§ **TREŚĆ ZADANIA**
Przepisz bez zmian fragment od wiersza zawierającego "The width and" do wiersza zawierającego "[x=96, y=197]", razem z oboma tymi wierszami.

§ **DANE WEJŚCIOWE**

------------

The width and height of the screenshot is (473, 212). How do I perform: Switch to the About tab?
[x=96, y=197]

------------

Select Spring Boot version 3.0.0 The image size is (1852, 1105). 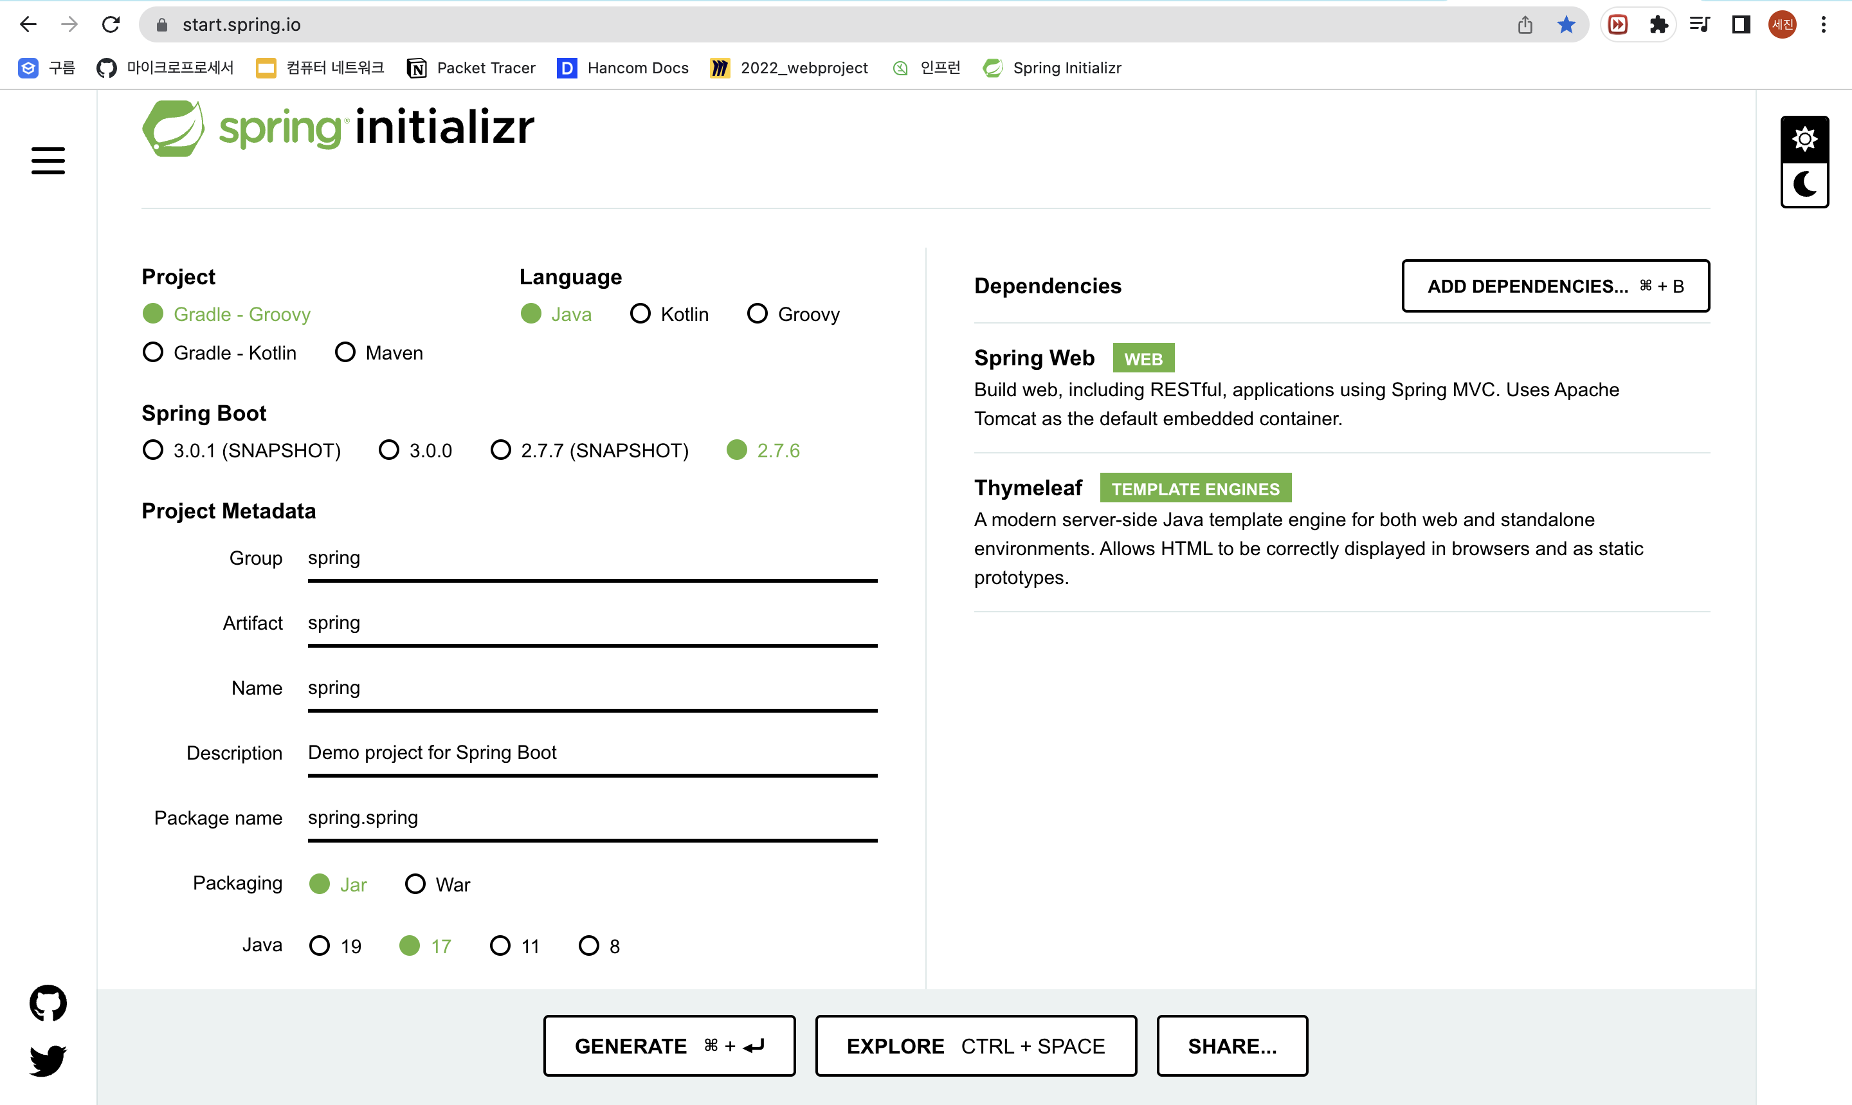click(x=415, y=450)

------------

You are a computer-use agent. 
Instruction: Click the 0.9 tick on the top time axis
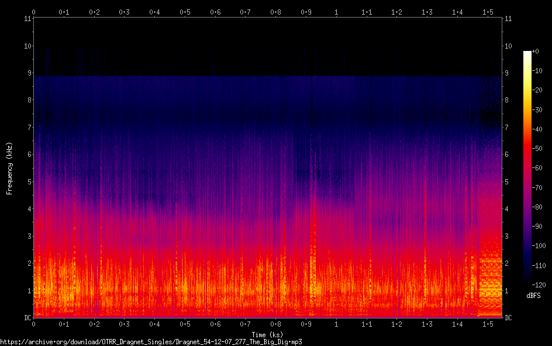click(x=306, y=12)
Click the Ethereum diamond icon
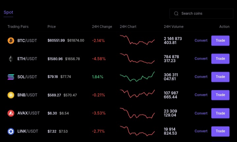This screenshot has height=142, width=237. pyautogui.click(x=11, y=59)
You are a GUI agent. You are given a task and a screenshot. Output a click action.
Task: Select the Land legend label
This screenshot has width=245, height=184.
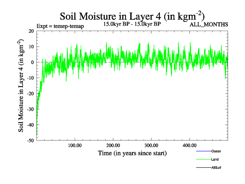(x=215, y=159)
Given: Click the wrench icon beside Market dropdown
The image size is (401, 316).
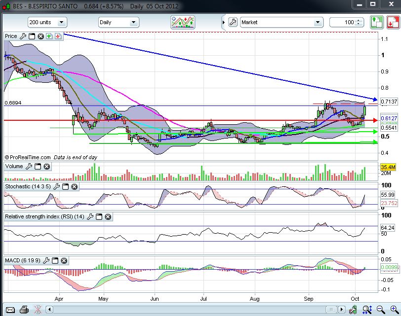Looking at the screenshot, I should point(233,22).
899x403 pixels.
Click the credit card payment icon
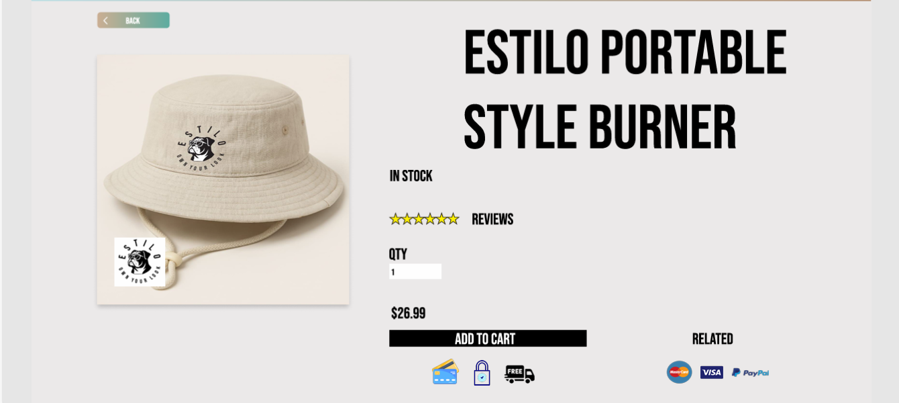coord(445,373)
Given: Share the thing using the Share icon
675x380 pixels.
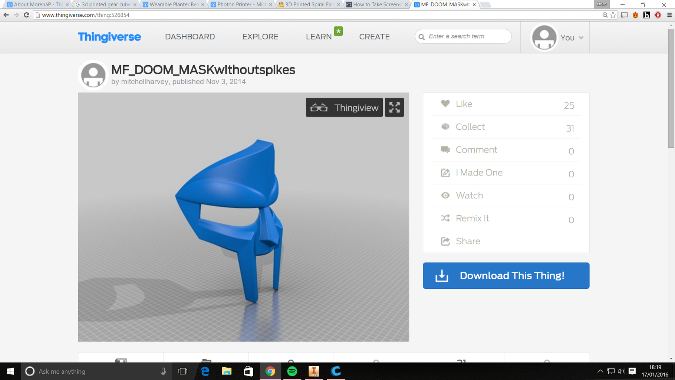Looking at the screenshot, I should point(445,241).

------------

§ **ODPOWIEDŹ**
The width and height of the screenshot is (473, 212). How do I perform: Switch to the About tab?
[x=96, y=197]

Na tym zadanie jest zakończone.